* _Task_
Scan the entries that follow for the word "size", then report every line in which it appears.

Data extracts below:

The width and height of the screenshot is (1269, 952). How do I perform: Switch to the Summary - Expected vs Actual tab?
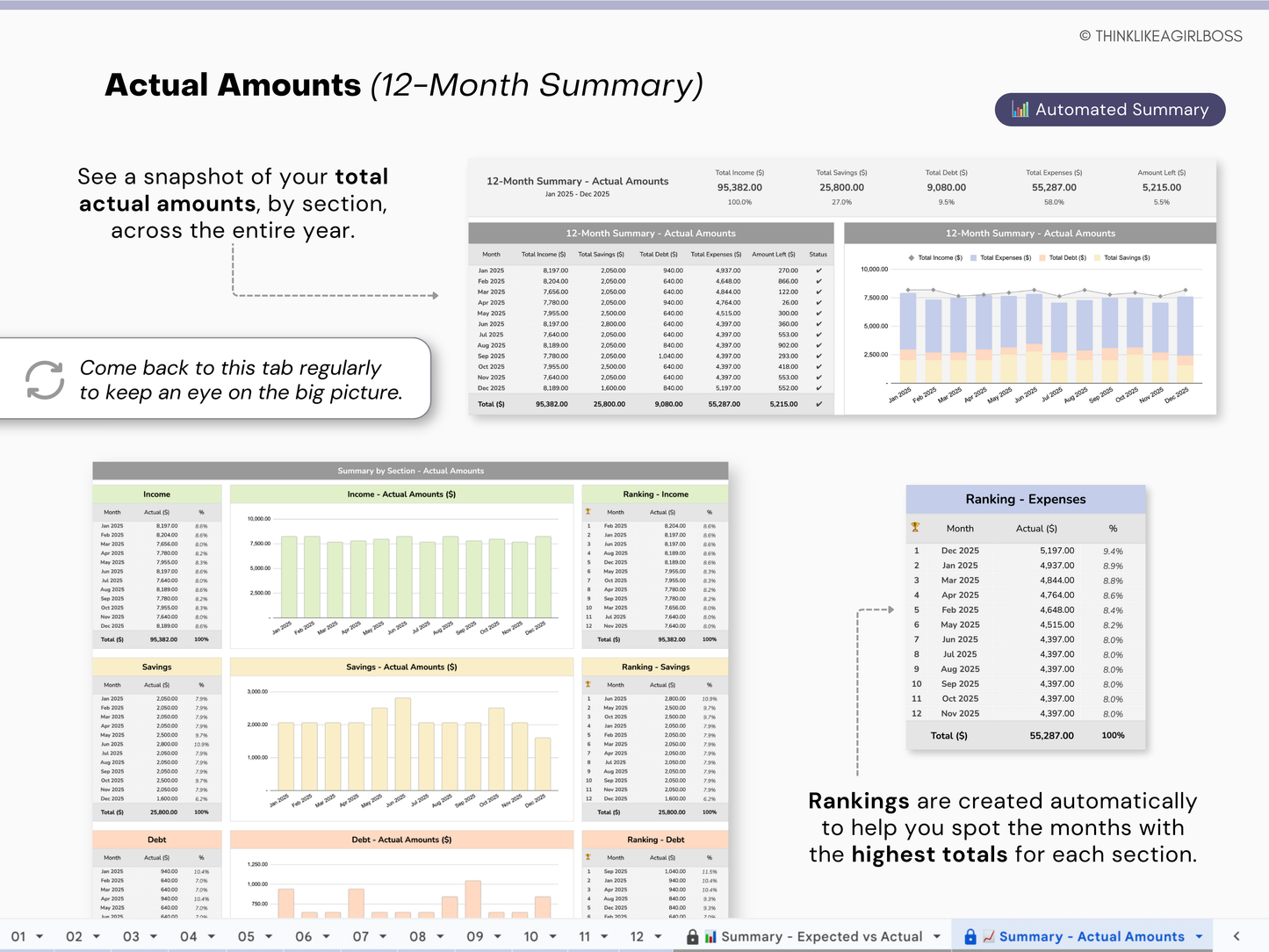click(821, 936)
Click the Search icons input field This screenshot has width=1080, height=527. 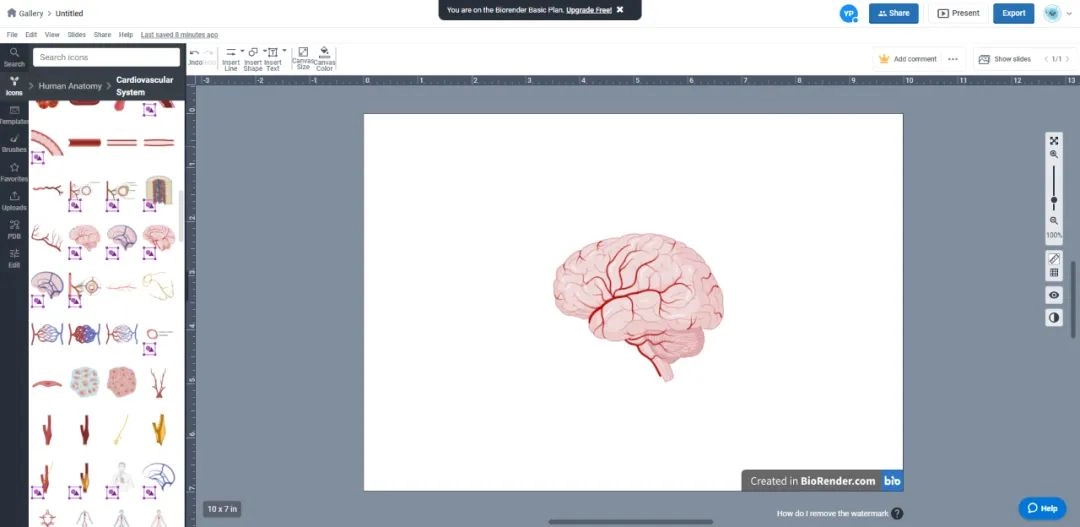(106, 57)
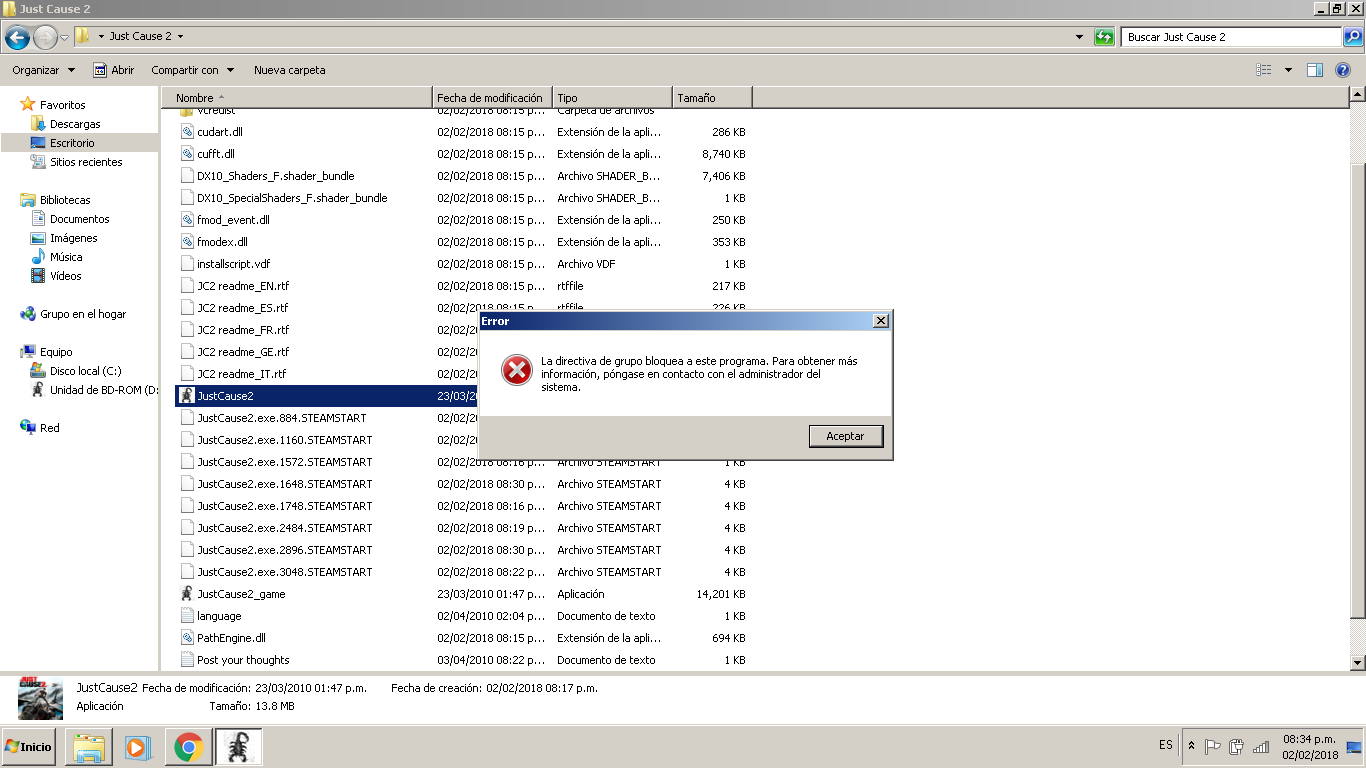Click the Buscar Just Cause 2 field

point(1231,37)
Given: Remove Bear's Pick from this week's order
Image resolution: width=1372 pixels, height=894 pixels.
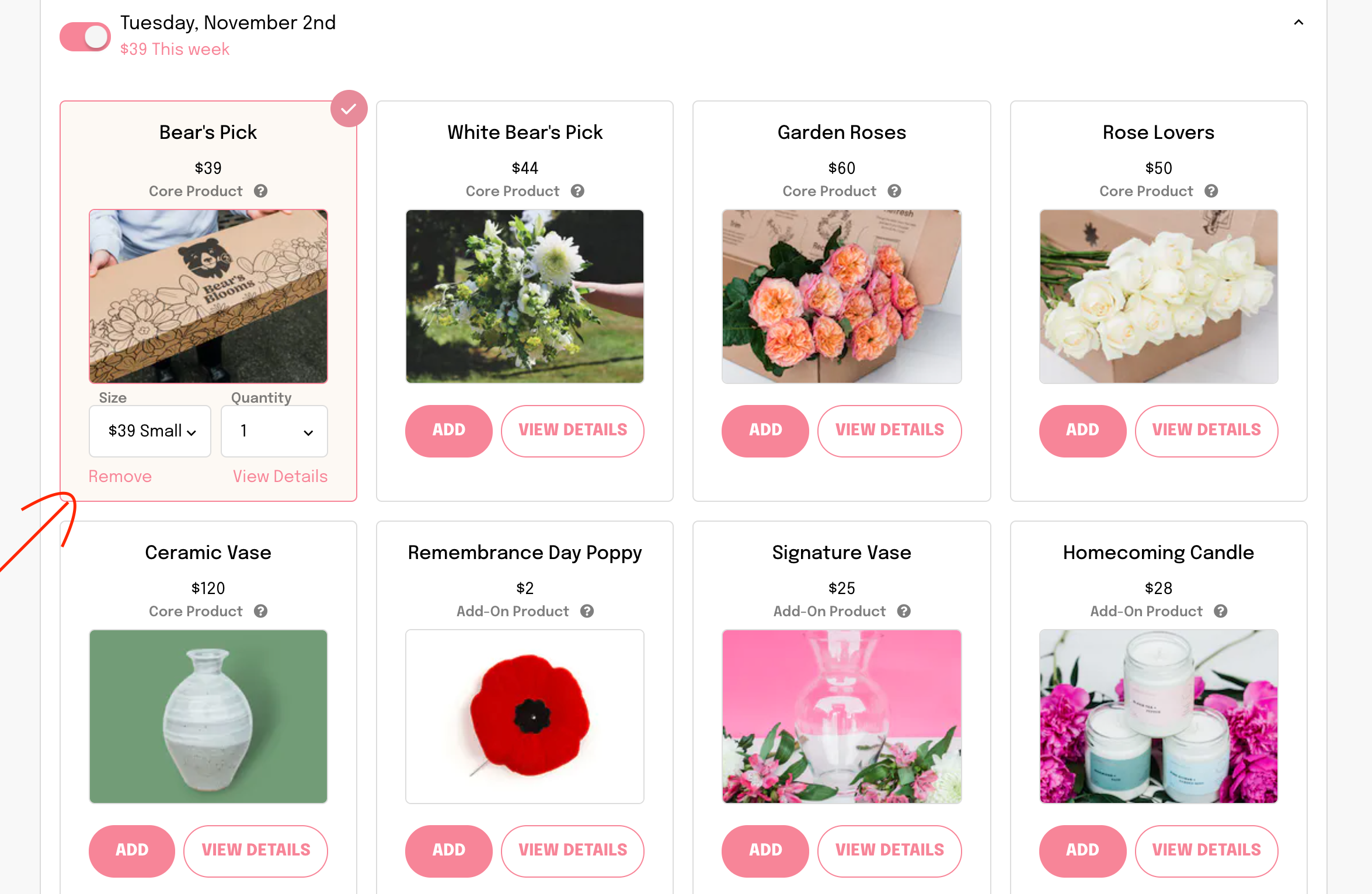Looking at the screenshot, I should click(x=120, y=476).
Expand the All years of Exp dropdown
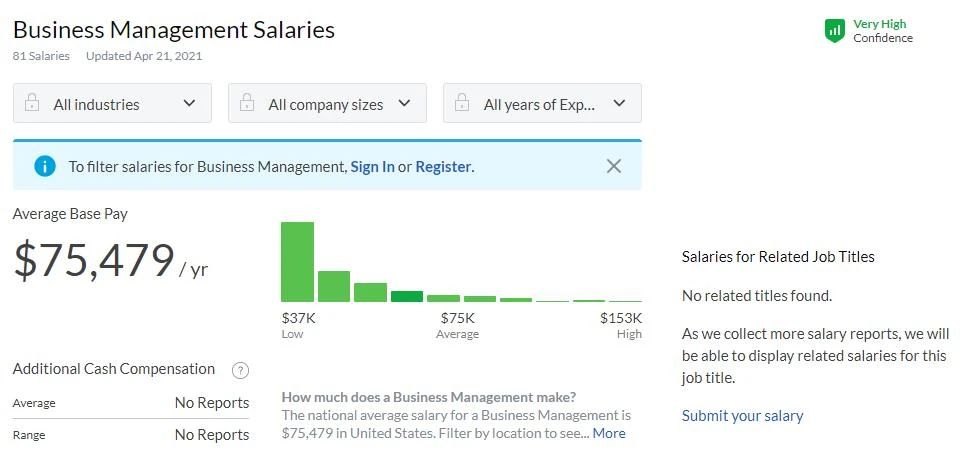Image resolution: width=977 pixels, height=454 pixels. (542, 103)
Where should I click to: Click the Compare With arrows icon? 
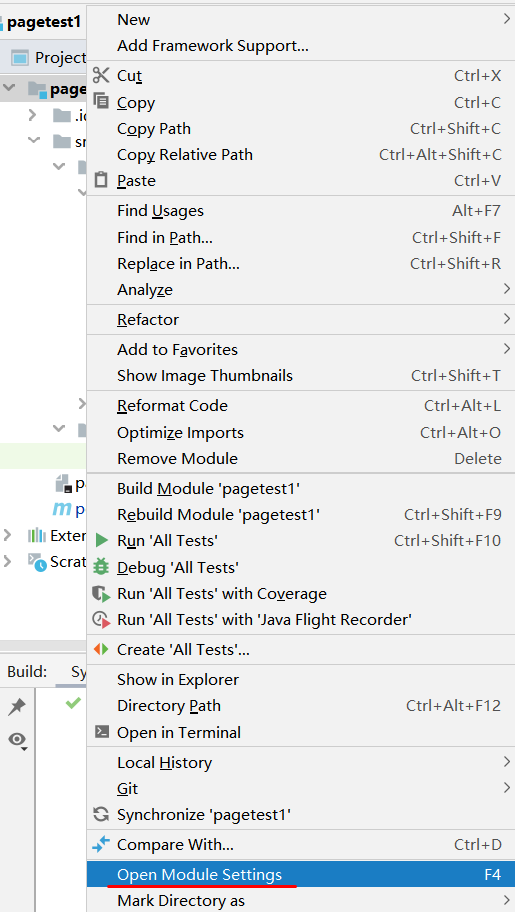101,844

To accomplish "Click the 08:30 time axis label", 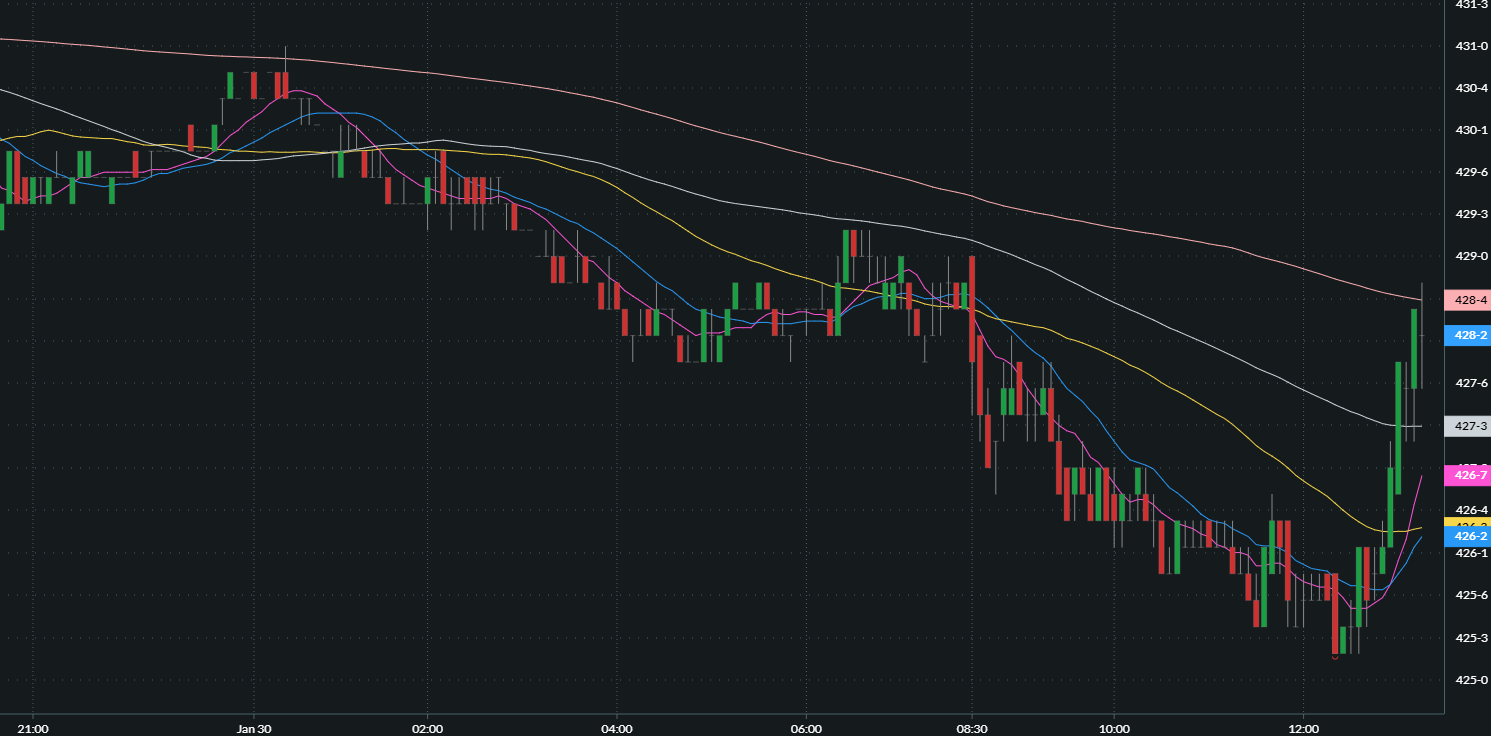I will [972, 728].
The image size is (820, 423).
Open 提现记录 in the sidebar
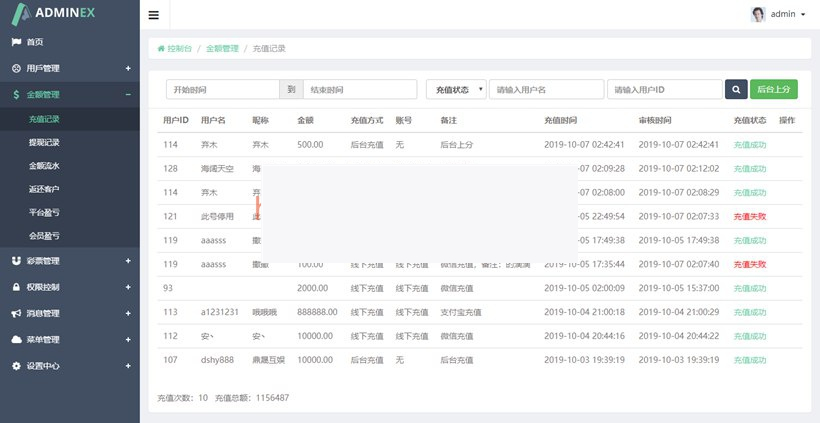[44, 142]
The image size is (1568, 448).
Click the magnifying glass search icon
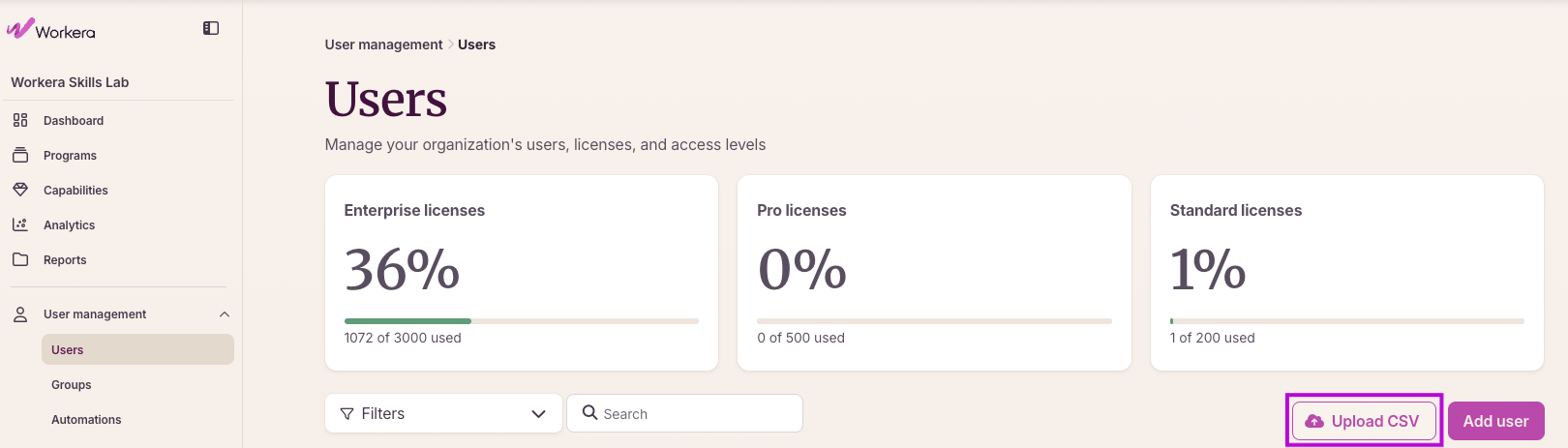(589, 413)
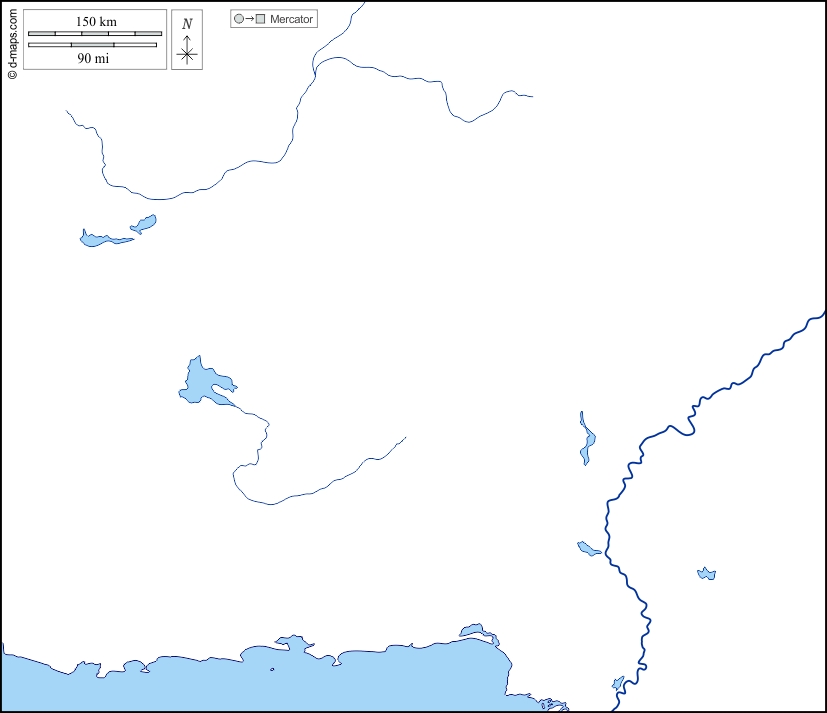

End of Data extracts.

* _Response area_
The image size is (820, 423).
The image size is (1568, 448).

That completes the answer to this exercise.